EXERCISE GOAL: All of the records below are to be output exactly; no image belongs in the result.

DATA SHOWN:
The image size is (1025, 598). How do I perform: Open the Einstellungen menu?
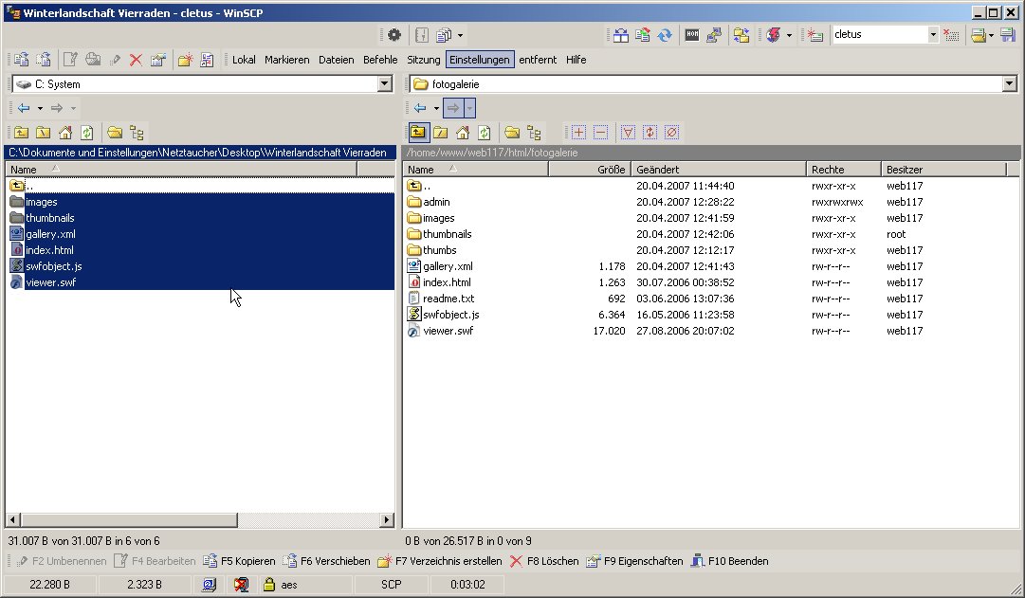click(480, 60)
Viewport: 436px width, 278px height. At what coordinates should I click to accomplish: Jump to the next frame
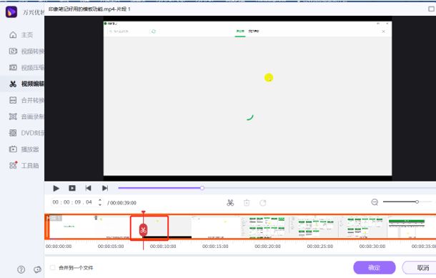click(105, 189)
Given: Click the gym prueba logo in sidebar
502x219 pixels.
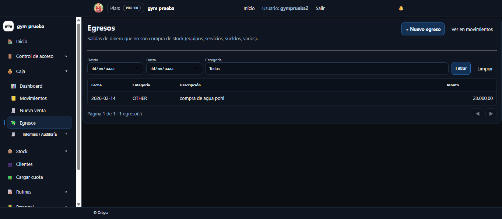Looking at the screenshot, I should point(8,26).
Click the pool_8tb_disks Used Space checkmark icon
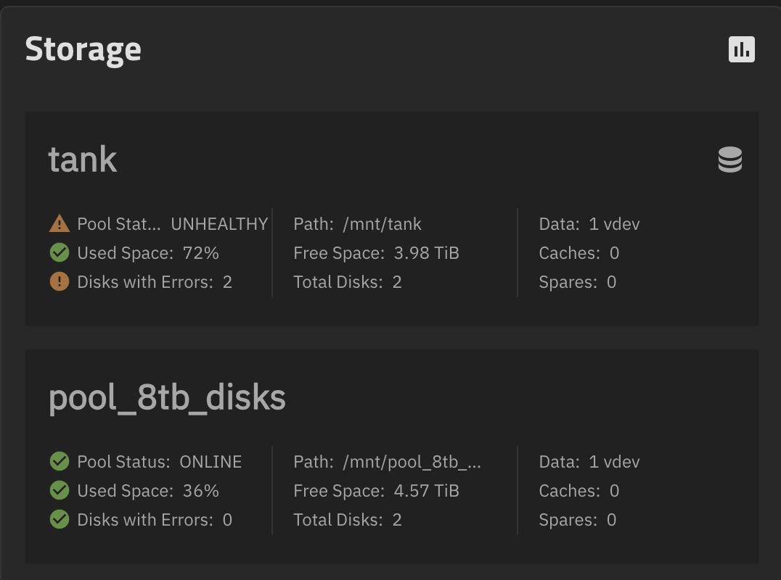Viewport: 781px width, 580px height. pyautogui.click(x=60, y=491)

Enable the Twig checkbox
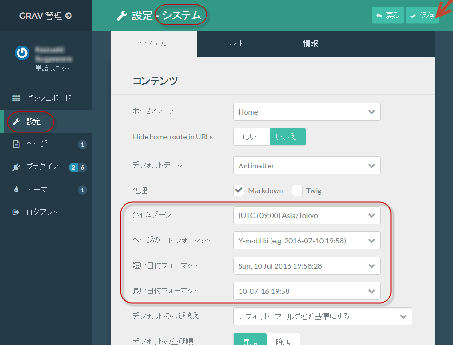point(297,190)
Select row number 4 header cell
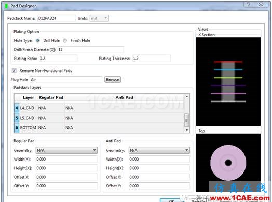The width and height of the screenshot is (272, 202). (x=17, y=108)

RESPONSE:
The image size is (1025, 598). How do I perform: Open the Einstellungen menu?
click(480, 60)
Viewport: 436px width, 278px height. At what coordinates should I click to accomplish: Jump to the next frame
click(105, 189)
Given: Click the gym prueba logo in sidebar
502x219 pixels.
Looking at the screenshot, I should point(8,26).
Click the pool_8tb_disks Used Space checkmark icon
Viewport: 781px width, 580px height. pyautogui.click(x=60, y=491)

Enable the Twig checkbox
point(297,190)
Select row number 4 header cell
The width and height of the screenshot is (272, 202). (x=17, y=108)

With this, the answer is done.